Task:
Transcribe the data below verbatim from the line with "Click the globe icon beside リージョン" to the line with "Click the purple". Include both of those lines.

── The data

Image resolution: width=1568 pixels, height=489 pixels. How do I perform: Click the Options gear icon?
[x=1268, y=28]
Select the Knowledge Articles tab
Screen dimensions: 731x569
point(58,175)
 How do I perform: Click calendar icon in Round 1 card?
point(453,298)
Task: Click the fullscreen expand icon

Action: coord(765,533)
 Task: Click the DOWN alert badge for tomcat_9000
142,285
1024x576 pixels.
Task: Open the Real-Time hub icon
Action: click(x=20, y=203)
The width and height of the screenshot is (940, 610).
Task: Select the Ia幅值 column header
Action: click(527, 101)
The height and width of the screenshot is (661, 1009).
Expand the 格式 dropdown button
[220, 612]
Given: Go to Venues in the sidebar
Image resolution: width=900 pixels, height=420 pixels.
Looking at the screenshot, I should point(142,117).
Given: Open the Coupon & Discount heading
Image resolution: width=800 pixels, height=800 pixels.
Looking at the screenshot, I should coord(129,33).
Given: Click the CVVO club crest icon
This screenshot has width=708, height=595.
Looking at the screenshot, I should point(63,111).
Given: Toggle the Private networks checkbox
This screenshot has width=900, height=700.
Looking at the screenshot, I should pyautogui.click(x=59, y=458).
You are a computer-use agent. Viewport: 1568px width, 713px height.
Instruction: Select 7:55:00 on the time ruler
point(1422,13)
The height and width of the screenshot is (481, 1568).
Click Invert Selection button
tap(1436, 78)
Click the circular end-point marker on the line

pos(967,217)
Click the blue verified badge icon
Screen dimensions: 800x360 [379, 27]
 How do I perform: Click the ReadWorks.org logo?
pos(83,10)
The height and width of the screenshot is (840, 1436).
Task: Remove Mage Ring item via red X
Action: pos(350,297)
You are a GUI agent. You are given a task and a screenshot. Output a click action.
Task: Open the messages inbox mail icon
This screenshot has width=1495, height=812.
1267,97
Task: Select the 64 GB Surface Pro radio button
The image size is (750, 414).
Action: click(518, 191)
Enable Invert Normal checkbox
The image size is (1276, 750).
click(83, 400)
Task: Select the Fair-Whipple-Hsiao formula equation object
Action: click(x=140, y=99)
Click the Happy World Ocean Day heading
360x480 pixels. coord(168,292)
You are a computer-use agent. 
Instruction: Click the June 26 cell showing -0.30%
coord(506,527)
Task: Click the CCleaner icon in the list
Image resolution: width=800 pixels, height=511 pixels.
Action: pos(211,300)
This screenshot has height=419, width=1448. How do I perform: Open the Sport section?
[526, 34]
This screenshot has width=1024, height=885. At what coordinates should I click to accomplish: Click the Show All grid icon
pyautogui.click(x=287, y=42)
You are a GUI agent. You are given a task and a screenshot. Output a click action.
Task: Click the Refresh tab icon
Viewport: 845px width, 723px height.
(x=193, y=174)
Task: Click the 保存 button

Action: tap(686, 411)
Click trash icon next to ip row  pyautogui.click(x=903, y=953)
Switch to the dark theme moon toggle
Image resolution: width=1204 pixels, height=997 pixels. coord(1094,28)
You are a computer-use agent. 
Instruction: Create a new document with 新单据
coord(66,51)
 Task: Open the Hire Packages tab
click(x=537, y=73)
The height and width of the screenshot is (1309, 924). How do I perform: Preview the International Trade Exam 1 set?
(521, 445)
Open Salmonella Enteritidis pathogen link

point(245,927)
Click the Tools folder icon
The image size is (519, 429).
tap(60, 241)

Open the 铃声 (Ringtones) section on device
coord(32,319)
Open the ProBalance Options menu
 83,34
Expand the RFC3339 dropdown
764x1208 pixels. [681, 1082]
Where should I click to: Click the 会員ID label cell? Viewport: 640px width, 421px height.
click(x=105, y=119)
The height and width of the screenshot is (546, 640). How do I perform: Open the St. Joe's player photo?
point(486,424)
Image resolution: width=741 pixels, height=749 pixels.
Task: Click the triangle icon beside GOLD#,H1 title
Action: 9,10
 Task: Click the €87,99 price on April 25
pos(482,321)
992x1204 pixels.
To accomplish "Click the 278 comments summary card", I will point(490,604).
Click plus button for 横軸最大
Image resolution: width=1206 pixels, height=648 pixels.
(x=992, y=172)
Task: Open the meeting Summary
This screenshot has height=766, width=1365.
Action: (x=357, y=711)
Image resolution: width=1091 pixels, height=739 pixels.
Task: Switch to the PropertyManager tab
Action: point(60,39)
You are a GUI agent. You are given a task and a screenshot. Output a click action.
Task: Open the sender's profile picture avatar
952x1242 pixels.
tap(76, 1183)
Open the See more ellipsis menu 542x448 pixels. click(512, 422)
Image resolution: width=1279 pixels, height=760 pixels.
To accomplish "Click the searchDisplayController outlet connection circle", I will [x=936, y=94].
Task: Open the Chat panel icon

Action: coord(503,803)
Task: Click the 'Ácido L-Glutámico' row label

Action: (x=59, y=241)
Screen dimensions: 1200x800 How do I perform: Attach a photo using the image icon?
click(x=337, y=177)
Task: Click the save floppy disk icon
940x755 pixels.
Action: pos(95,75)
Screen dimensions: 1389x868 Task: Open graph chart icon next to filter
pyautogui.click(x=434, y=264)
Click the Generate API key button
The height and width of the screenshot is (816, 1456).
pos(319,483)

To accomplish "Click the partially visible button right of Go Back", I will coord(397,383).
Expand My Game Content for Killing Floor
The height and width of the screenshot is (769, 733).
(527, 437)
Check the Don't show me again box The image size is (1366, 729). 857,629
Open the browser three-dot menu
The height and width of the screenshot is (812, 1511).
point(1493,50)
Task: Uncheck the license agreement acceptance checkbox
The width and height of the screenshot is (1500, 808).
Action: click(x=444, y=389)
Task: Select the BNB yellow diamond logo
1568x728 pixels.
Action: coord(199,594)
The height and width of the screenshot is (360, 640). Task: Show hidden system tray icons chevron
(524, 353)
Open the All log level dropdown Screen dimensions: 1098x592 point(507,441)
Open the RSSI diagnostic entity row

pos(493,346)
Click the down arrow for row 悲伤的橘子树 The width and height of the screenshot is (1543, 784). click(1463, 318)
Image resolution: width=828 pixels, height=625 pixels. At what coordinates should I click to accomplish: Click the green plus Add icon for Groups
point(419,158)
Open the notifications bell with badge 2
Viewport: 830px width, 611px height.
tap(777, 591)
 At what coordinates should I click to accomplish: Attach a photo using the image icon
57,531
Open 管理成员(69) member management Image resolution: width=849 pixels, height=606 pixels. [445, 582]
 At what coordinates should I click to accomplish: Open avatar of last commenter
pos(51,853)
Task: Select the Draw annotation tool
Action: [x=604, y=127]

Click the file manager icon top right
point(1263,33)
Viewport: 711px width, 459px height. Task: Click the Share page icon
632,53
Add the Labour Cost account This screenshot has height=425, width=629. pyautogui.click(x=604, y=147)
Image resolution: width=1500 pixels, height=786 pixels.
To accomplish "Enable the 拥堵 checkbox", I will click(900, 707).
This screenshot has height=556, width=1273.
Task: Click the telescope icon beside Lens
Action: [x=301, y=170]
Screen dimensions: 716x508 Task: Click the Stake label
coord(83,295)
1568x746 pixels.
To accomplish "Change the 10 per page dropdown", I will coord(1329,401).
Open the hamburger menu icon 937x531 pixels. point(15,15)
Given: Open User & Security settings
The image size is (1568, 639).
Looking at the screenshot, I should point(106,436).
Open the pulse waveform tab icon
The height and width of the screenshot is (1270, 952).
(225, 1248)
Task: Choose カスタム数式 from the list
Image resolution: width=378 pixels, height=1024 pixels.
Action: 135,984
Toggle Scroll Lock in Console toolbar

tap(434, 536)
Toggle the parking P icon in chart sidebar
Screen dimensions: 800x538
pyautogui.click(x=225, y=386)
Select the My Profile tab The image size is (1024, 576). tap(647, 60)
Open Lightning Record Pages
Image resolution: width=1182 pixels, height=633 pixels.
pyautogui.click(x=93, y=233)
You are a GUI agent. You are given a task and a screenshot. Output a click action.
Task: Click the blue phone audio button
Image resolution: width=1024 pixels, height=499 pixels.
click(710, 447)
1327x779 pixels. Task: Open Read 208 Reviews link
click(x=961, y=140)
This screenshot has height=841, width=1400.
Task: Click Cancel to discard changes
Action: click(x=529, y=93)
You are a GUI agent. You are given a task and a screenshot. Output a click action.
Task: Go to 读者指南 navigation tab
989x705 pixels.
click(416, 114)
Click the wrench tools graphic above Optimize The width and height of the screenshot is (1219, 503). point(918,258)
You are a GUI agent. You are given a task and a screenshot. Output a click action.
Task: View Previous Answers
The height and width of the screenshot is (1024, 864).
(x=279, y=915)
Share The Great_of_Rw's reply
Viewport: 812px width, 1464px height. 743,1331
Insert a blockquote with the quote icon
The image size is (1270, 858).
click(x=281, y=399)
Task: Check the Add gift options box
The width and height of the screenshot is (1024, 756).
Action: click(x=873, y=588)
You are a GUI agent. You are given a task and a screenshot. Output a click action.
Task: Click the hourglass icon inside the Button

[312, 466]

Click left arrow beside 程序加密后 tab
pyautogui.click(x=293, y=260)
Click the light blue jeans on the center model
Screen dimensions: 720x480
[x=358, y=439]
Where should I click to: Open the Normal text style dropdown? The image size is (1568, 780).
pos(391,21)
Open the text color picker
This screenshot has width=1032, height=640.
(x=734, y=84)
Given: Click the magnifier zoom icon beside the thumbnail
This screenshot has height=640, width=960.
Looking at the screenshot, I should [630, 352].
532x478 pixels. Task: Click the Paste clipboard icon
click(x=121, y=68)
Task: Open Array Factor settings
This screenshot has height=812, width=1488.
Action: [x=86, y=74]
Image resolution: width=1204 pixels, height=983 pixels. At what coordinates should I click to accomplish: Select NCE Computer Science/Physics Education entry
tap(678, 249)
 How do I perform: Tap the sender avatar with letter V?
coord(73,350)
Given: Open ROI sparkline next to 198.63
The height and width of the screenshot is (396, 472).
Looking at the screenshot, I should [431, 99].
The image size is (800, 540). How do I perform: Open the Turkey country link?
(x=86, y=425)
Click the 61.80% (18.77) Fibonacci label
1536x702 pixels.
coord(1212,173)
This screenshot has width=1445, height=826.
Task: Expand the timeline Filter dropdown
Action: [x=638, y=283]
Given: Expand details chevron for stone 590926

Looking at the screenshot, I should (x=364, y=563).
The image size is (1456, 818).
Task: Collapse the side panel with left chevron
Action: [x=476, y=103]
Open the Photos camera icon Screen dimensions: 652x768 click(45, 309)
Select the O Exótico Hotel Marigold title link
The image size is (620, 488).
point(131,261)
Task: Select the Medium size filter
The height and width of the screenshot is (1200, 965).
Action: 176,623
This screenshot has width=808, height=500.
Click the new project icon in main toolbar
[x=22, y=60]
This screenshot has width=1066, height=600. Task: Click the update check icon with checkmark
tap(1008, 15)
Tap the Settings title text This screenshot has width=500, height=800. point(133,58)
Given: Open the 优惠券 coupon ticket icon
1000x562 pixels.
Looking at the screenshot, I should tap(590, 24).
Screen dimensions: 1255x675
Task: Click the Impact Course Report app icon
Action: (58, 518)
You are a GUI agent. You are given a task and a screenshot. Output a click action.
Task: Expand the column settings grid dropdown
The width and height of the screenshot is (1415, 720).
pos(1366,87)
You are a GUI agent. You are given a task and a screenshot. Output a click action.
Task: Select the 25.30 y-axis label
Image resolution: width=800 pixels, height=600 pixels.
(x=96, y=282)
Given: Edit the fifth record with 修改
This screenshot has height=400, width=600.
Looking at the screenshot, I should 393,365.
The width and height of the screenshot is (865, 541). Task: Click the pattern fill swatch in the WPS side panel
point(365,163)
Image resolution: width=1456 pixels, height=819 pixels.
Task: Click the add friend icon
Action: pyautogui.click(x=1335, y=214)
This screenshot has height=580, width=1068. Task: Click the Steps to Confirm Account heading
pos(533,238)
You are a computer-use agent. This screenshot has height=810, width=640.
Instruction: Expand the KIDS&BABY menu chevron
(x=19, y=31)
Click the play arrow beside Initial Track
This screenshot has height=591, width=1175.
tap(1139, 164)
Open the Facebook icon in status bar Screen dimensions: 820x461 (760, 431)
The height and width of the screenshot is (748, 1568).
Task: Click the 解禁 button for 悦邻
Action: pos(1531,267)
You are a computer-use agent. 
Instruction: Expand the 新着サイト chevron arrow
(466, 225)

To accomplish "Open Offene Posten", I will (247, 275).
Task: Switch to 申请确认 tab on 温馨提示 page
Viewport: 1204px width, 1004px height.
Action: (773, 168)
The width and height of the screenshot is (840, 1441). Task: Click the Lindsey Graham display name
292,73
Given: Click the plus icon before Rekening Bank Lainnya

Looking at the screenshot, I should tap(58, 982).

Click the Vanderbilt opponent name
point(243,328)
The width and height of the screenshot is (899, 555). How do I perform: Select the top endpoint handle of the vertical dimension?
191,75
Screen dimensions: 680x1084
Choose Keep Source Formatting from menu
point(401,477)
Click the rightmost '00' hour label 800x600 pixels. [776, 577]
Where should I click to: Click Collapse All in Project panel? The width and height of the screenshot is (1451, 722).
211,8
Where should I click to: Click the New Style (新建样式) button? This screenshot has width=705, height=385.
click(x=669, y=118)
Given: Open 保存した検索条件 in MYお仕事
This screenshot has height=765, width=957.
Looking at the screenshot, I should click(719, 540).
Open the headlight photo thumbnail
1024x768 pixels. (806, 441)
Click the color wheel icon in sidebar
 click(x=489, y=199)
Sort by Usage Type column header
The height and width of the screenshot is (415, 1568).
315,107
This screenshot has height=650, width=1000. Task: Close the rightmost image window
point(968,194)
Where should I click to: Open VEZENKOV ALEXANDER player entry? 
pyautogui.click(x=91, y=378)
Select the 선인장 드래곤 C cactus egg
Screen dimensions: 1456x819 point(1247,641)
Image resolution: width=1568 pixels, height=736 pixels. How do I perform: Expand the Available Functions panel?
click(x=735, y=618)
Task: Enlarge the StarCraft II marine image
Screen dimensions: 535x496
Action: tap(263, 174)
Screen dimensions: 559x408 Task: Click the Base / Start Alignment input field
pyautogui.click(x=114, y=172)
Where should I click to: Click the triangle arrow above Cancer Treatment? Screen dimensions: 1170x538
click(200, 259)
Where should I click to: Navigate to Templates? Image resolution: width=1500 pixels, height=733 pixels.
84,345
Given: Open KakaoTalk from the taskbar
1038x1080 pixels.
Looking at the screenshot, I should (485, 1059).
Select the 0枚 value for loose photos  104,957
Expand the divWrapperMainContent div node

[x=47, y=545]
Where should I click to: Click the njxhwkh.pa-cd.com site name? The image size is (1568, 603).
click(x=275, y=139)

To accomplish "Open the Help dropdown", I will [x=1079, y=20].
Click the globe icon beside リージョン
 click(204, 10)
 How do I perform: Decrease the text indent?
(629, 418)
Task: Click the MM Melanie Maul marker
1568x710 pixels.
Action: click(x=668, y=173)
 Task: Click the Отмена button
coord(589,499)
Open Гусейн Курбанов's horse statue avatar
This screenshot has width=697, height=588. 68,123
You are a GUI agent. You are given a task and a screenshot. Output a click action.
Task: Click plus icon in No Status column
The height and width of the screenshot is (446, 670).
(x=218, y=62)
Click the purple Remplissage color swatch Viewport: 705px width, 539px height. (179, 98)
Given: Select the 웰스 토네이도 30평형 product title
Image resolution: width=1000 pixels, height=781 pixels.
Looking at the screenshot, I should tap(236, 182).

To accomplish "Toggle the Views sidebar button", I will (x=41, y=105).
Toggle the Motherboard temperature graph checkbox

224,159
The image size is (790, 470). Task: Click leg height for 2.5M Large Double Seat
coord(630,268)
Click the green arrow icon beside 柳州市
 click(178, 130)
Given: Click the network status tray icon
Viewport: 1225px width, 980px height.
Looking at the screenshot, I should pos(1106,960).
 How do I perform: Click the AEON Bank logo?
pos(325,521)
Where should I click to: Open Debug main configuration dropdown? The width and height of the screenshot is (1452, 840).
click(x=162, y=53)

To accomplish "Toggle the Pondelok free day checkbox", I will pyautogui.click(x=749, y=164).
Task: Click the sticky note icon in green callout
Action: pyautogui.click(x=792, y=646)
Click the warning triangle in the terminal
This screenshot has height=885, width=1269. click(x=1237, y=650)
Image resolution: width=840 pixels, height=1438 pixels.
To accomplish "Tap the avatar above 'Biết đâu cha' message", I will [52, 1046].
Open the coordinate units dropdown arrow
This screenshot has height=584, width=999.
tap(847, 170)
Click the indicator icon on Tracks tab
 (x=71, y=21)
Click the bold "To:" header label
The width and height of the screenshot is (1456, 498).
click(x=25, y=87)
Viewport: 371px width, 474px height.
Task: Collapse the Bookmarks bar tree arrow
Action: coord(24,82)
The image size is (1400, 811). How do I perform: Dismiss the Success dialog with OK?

────

Final answer:
Click the globe icon beside リージョン
 click(204, 10)
 How do I perform: Decrease the text indent?
(629, 418)
Task: Click the MM Melanie Maul marker
1568x710 pixels.
Action: click(x=668, y=173)
 Task: Click the Отмена button
coord(589,499)
Open Гусейн Курбанов's horse statue avatar
This screenshot has width=697, height=588. 68,123
You are a GUI agent. You are given a task and a screenshot. Output a click action.
Task: Click plus icon in No Status column
The height and width of the screenshot is (446, 670).
(x=218, y=62)
Click the purple Remplissage color swatch Viewport: 705px width, 539px height. (179, 98)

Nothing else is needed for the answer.